(Required work) Recast the rows below as a JSON list of strings, one string per line, leaving out blank lines. Include only the stretch from the line containing "Where should I click to: Toggle" through the line containing "Looking at the screenshot, I should (x=481, y=410).", with both of those lines included.

(Interface element records)
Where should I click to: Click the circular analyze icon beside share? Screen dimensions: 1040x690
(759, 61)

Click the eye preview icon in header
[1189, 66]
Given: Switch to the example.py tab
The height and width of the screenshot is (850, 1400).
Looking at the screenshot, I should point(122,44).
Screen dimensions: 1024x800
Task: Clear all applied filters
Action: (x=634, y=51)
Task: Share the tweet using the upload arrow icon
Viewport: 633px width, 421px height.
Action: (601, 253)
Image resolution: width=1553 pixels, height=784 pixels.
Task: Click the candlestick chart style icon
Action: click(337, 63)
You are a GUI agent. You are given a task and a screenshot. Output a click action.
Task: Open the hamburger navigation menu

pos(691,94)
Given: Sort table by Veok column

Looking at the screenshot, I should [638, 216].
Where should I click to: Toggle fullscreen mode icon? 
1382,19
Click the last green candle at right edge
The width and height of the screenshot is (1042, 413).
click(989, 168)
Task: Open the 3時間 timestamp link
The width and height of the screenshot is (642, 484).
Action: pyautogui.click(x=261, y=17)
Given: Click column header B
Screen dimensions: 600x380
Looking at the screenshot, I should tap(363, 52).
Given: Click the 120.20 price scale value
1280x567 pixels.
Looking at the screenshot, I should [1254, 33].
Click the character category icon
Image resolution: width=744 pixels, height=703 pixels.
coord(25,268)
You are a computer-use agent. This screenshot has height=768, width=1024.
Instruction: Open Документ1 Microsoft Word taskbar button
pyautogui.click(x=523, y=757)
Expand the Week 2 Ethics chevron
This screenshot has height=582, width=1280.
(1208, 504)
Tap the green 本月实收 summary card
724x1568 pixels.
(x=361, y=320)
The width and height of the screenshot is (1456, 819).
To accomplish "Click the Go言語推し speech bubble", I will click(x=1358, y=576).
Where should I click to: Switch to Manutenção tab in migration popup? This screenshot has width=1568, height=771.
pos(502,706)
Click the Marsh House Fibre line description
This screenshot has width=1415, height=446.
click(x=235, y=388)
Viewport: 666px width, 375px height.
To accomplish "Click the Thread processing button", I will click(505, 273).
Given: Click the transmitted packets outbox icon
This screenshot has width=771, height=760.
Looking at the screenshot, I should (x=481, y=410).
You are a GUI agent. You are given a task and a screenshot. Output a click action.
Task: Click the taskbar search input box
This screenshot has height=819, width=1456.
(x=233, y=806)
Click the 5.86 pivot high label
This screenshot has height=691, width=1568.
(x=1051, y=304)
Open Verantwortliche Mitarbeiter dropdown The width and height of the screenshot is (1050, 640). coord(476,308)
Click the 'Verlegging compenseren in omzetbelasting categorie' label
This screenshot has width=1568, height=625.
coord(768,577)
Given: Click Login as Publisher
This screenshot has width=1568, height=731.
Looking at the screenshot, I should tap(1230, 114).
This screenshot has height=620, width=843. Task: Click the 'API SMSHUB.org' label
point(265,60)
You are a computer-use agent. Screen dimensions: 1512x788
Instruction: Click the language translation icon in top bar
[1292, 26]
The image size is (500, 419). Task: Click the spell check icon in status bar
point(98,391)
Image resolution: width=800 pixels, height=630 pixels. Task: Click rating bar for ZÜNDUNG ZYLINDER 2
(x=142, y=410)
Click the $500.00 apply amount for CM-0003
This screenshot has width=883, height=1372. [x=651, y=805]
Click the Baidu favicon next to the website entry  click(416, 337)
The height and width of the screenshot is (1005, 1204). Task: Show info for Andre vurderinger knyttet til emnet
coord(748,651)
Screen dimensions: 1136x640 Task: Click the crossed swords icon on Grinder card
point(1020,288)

(Result)
[
  "Where should I click to: Toggle fullscreen mode icon? ",
  "1382,19",
  "Click the last green candle at right edge",
  "The width and height of the screenshot is (1042, 413).",
  "click(989, 168)",
  "Task: Open the 3時間 timestamp link",
  "The width and height of the screenshot is (642, 484).",
  "Action: pyautogui.click(x=261, y=17)",
  "Given: Click column header B",
  "Screen dimensions: 600x380",
  "Looking at the screenshot, I should tap(363, 52).",
  "Given: Click the 120.20 price scale value",
  "1280x567 pixels.",
  "Looking at the screenshot, I should [1254, 33].",
  "Click the character category icon",
  "Image resolution: width=744 pixels, height=703 pixels.",
  "coord(25,268)",
  "You are a computer-use agent. This screenshot has height=768, width=1024.",
  "Instruction: Open Документ1 Microsoft Word taskbar button",
  "pyautogui.click(x=523, y=757)",
  "Expand the Week 2 Ethics chevron",
  "This screenshot has height=582, width=1280.",
  "(1208, 504)",
  "Tap the green 本月实收 summary card",
  "724x1568 pixels.",
  "(x=361, y=320)",
  "The width and height of the screenshot is (1456, 819).",
  "To accomplish \"Click the Go言語推し speech bubble\", I will click(x=1358, y=576).",
  "Where should I click to: Switch to Manutenção tab in migration popup? This screenshot has width=1568, height=771.",
  "pos(502,706)",
  "Click the Marsh House Fibre line description",
  "This screenshot has width=1415, height=446.",
  "click(x=235, y=388)",
  "Viewport: 666px width, 375px height.",
  "To accomplish \"Click the Thread processing button\", I will click(505, 273).",
  "Given: Click the transmitted packets outbox icon",
  "This screenshot has width=771, height=760.",
  "Looking at the screenshot, I should (x=481, y=410)."
]